Irreplaceable: art experts fear the worst after earthquake damages historic Italian buildings

The Dutch classicist David Rijser, an expert on the culture of Abruzzo, said there had been damage to the central region’s many churches, funeral monuments and museums. “It has been a true drama, there is a lot that has been lost,” he told Dutch radio.
It has been a true drama, there is a lot that has been lost
Some of the greatest destruction was in Amatrice, which last year voted one of Italy’s most beautiful towns, celebrated for its Cento Chiese, 100 churches filled with frescos, mosaics and sculptures. Half the facade of the 15th-century church of Sant’Agostino has collapsed, taking with it the beautiful rose window. The courtyard of one of the town’s Renaissance palaces has been turned into a temporary morgue.

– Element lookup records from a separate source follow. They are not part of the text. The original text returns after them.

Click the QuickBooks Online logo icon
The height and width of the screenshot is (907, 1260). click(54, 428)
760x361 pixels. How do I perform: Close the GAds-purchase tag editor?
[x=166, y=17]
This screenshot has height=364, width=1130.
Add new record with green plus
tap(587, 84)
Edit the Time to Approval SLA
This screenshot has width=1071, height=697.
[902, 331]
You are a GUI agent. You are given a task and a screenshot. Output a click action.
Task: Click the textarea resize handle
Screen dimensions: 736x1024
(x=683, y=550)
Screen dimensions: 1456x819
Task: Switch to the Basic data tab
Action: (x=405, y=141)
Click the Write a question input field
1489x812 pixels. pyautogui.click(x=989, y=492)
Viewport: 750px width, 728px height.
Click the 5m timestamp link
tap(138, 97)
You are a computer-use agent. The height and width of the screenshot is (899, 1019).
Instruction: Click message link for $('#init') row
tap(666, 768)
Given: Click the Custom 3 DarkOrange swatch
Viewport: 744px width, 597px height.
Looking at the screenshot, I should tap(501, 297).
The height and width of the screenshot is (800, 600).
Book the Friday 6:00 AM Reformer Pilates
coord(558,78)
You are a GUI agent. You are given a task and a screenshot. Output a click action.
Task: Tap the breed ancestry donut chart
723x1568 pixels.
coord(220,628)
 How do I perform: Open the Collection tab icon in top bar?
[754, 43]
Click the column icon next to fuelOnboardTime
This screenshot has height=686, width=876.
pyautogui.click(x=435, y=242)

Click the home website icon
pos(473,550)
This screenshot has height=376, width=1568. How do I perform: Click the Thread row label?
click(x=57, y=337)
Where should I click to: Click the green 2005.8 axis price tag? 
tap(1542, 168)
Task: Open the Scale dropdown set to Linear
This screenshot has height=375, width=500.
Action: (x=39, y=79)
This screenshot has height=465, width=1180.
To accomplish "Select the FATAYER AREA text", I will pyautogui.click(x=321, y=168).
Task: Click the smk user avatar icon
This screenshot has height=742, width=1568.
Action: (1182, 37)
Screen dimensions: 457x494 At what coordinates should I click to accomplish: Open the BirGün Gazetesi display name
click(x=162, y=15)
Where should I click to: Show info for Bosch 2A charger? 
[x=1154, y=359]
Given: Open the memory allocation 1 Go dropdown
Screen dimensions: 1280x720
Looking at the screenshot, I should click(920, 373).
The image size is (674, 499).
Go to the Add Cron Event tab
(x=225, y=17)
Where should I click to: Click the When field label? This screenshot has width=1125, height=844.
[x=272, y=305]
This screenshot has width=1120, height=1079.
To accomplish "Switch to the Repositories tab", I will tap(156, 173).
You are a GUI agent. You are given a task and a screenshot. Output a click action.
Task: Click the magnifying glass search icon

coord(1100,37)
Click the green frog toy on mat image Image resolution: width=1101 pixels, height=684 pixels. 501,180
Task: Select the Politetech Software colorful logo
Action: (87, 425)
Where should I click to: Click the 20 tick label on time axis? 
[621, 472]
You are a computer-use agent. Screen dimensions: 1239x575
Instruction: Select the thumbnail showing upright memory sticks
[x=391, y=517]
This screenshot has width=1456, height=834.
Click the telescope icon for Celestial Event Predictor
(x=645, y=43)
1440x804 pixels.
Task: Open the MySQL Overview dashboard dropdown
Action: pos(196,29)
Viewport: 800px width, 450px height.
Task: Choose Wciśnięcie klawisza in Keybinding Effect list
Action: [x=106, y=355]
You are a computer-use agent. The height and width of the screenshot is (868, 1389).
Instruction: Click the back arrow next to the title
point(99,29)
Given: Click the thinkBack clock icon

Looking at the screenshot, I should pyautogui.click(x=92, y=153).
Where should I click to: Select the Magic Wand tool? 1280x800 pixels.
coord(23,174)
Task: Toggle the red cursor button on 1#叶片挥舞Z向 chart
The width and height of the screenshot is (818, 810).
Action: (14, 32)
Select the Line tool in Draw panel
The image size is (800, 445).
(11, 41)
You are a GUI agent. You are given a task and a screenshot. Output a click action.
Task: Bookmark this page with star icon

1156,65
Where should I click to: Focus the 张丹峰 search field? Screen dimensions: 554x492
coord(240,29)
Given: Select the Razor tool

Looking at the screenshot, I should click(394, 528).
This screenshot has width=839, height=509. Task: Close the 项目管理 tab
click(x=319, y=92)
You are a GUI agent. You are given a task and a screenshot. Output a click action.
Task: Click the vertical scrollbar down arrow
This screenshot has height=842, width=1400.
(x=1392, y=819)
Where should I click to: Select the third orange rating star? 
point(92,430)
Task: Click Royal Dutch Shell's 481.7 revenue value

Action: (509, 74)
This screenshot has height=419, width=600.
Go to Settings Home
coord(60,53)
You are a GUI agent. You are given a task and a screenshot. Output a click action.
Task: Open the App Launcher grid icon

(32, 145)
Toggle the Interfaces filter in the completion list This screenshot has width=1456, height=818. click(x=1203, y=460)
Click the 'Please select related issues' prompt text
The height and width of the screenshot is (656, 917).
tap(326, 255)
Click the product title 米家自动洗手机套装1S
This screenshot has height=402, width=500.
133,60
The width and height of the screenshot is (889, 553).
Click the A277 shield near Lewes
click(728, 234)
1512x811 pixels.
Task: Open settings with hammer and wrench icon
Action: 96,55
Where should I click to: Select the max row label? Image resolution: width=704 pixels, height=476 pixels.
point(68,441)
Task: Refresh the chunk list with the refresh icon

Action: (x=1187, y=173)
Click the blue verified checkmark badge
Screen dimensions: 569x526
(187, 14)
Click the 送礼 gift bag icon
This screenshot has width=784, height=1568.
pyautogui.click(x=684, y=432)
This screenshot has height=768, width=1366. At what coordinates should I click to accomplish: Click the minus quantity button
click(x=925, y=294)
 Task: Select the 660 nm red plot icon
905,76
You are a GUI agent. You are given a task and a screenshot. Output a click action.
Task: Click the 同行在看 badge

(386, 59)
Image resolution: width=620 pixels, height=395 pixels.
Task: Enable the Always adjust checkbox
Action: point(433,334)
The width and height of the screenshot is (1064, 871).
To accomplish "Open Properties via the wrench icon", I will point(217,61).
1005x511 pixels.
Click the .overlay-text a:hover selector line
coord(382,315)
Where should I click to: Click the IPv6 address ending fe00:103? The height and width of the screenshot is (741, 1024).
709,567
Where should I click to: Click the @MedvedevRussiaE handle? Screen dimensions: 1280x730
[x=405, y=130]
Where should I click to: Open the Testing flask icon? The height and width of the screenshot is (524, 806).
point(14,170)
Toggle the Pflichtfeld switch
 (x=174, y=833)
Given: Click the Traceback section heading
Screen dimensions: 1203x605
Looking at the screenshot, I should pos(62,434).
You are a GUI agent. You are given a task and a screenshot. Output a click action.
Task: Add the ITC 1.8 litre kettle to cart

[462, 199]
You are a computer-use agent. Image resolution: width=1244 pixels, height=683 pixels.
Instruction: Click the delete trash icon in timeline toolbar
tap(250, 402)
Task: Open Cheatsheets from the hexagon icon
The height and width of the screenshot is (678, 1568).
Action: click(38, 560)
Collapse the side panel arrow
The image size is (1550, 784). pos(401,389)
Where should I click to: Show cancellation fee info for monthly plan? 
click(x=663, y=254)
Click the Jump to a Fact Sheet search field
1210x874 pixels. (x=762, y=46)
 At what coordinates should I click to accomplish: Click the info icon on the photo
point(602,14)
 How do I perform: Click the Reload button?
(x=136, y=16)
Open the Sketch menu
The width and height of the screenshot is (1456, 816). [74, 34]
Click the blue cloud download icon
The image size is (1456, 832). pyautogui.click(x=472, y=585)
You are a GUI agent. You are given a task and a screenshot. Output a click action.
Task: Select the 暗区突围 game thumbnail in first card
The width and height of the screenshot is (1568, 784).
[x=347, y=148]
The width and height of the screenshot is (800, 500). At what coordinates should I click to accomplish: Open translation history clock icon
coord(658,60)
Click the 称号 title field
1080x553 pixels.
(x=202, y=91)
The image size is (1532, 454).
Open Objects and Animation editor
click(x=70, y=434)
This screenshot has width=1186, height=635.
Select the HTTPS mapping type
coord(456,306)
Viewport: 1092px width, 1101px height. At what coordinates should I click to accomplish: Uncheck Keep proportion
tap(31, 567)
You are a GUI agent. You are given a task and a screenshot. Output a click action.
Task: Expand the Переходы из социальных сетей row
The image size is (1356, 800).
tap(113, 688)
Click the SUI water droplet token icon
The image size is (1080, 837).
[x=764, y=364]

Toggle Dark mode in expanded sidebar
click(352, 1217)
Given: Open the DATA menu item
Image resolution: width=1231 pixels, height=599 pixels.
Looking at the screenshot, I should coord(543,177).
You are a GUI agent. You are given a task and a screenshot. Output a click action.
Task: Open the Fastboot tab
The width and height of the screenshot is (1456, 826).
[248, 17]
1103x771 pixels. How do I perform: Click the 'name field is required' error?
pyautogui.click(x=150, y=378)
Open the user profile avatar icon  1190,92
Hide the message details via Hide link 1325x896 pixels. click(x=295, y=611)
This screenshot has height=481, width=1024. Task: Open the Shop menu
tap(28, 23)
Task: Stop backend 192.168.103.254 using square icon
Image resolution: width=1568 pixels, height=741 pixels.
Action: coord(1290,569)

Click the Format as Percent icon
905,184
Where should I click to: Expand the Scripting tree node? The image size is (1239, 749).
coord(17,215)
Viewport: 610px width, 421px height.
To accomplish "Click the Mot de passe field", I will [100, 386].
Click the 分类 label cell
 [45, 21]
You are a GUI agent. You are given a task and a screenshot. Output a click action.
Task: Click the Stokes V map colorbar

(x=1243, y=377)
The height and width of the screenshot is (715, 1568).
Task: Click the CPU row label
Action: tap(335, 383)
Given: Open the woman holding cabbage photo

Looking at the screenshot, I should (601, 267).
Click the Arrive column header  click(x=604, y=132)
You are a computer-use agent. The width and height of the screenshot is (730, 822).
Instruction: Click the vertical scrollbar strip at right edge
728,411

The town clock in the 16th-century bell tower remains frozen at just after 3.36 am, the moment the earthquake struck. “Half the town no longer exists,” its Mayor, Sergio Piorizzi, said despairingly.
The mayor of l’Aquila, a town where 300 people died in the devastating 2009 earthquake, has promised to take in hundreds left homeless in Amatrice.
In Pescara del Tronto the clock tower is the tallest structure amid the rubble of collapsed buildings in the historic core of the hilltop village.